Die Krise ist nicht vorbei
Der Verschuldungsprozess in den historischen Ländern des Kapitalismus dauerte etwa dreißig Jahre, in China hat er sich in zwei oder drei Jahren vollzogen. Nun liegt auch Peking unter einer Schuldenlawine begraben. Es handelt sich um das Land mit den größten Währungsreserven und dem größten Bankensystem der Welt – seine Wirtschaft repräsentiert 17,3% des globalen BIP. Die Effekte werden auf dem ganzen Planeten zu spüren sein.

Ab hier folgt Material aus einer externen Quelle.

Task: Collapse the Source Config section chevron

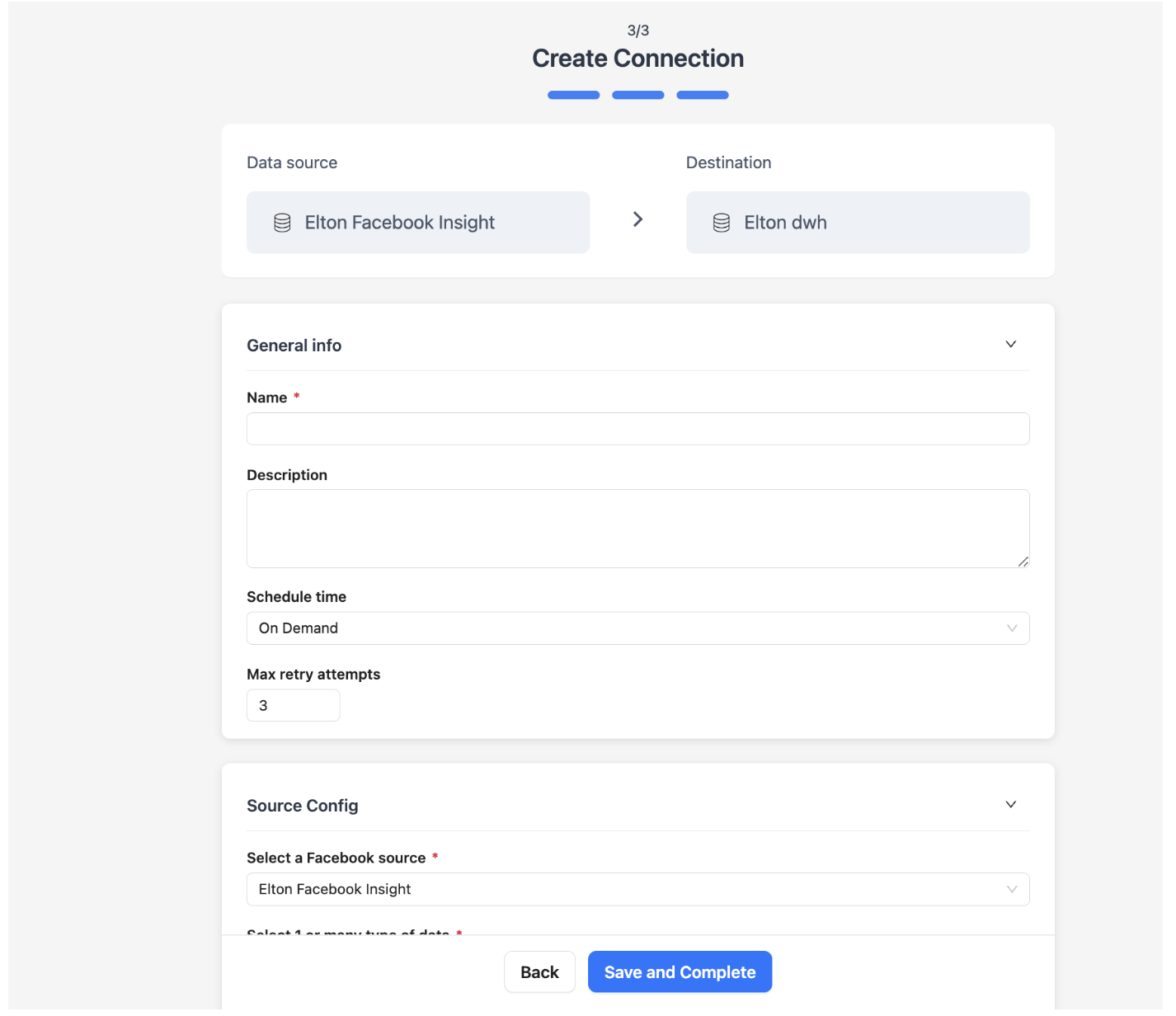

Es gibt eine riesige Menge an fiktivem Kapital in der Wirtschaft sowie überschüssige Produktionskapazitäten. Der einzige Weg, um „die Krise zu lösen“ ist, dass die Kapitalisten beschließen, schwere private Verluste zu erleiden, anstatt sie auf die Arbeiterklasse abzuwälzen, wie sie das seit einem Jahrzehnt tun. Doch sie machen weiterhin riesige Gewinne auf Kosten der Gesellschaft, die für die Rechnung mit endloser Sparpolitik aufkommen muss.Chinas Investitionen sind nicht nur in der Eurozone zu spüren, sondern rund um den Globus. In den vergangenen Jahren haben sie – 2014 waren es 118 Milliarden US-Dollar, 130 Milliarden im Jahr 2015 und 156 Milliarden im Jahr 2016 – exorbitante Werte erreicht und werden in den kommenden fünf Jahren wohl um eine weitere Billion anwachsen. Wenn wir davon ausgehen, dass die Trump-Regierung verstärkt eine protektionistische Politik treiben wird, wie der jüngste G7-Gipfel deutlich gemacht hat, dann haben wir alle Zutaten für noch tiefere und langwierigere Krisen, die das System in den nächsten Jahren erschüttern werden.
Das Licht, das die Herrschenden am Ende des Tunnels sehen, ist wahrscheinlich ein Zug, der mit voller Geschwindigkeit auf uns zukommt und der uns überrollen wird, wenn wir dieses faulige und korrupte Kartenhaus namens Kapitalismus nicht beseitigen.